## RECORDED DATA

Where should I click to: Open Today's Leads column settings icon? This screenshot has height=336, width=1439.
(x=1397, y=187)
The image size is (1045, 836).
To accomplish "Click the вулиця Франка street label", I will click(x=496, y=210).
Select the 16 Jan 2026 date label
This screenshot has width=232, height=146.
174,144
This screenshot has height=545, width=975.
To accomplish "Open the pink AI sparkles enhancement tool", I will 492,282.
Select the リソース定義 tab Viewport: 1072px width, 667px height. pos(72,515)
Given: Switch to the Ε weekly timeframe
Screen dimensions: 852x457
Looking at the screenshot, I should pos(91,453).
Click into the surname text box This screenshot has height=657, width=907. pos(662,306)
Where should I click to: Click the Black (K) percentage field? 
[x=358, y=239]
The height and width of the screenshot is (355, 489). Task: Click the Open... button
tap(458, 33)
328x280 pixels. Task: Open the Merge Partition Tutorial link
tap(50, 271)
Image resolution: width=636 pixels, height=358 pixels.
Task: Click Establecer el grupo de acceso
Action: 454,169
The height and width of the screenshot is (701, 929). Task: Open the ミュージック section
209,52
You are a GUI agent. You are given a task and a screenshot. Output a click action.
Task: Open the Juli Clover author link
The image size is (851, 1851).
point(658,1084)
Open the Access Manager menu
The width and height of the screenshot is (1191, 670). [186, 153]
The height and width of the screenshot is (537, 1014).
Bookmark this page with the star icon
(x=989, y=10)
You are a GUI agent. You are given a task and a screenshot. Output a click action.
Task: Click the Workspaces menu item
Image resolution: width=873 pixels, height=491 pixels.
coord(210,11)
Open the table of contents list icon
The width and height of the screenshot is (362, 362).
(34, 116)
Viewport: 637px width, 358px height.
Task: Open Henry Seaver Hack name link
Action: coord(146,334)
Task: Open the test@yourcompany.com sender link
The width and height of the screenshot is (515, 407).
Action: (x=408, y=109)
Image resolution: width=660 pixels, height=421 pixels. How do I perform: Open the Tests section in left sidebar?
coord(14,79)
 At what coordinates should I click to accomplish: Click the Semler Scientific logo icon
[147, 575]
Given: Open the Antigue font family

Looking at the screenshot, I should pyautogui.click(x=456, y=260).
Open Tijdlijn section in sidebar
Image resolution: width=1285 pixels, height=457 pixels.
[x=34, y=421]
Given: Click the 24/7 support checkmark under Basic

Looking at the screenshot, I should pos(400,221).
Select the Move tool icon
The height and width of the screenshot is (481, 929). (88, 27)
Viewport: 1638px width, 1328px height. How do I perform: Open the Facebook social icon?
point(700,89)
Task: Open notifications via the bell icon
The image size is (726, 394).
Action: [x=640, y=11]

## WHAT TO DO
Give the full listing above again, exactly as it was presented.

## SOLUTION FOR THIS EXERCISE
Where should I click to: Open Today's Leads column settings icon? This screenshot has height=336, width=1439.
(x=1397, y=187)
The image size is (1045, 836).
To accomplish "Click the вулиця Франка street label", I will click(x=496, y=210).
Select the 16 Jan 2026 date label
This screenshot has width=232, height=146.
174,144
This screenshot has height=545, width=975.
To accomplish "Open the pink AI sparkles enhancement tool", I will 492,282.
Select the リソース定義 tab Viewport: 1072px width, 667px height. pos(72,515)
Given: Switch to the Ε weekly timeframe
Screen dimensions: 852x457
Looking at the screenshot, I should pos(91,453).
Click into the surname text box This screenshot has height=657, width=907. pos(662,306)
Where should I click to: Click the Black (K) percentage field? 
[x=358, y=239]
The height and width of the screenshot is (355, 489). Task: Click the Open... button
tap(458, 33)
328x280 pixels. Task: Open the Merge Partition Tutorial link
tap(50, 271)
Image resolution: width=636 pixels, height=358 pixels.
Task: Click Establecer el grupo de acceso
Action: 454,169
The height and width of the screenshot is (701, 929). Task: Open the ミュージック section
209,52
You are a GUI agent. You are given a task and a screenshot. Output a click action.
Task: Open the Juli Clover author link
The image size is (851, 1851).
point(658,1084)
Open the Access Manager menu
The width and height of the screenshot is (1191, 670). [186, 153]
The height and width of the screenshot is (537, 1014).
Bookmark this page with the star icon
(x=989, y=10)
You are a GUI agent. You are given a task and a screenshot. Output a click action.
Task: Click the Workspaces menu item
Image resolution: width=873 pixels, height=491 pixels.
coord(210,11)
Open the table of contents list icon
The width and height of the screenshot is (362, 362).
(34, 116)
Viewport: 637px width, 358px height.
Task: Open Henry Seaver Hack name link
Action: coord(146,334)
Task: Open the test@yourcompany.com sender link
The width and height of the screenshot is (515, 407).
Action: (x=408, y=109)
Image resolution: width=660 pixels, height=421 pixels. How do I perform: Open the Tests section in left sidebar?
coord(14,79)
 At what coordinates should I click to accomplish: Click the Semler Scientific logo icon
[147, 575]
Given: Open the Antigue font family

Looking at the screenshot, I should pyautogui.click(x=456, y=260).
Open Tijdlijn section in sidebar
Image resolution: width=1285 pixels, height=457 pixels.
[x=34, y=421]
Given: Click the 24/7 support checkmark under Basic

Looking at the screenshot, I should pos(400,221).
Select the Move tool icon
The height and width of the screenshot is (481, 929). (88, 27)
Viewport: 1638px width, 1328px height. How do I perform: Open the Facebook social icon?
point(700,89)
Task: Open notifications via the bell icon
The image size is (726, 394).
Action: [x=640, y=11]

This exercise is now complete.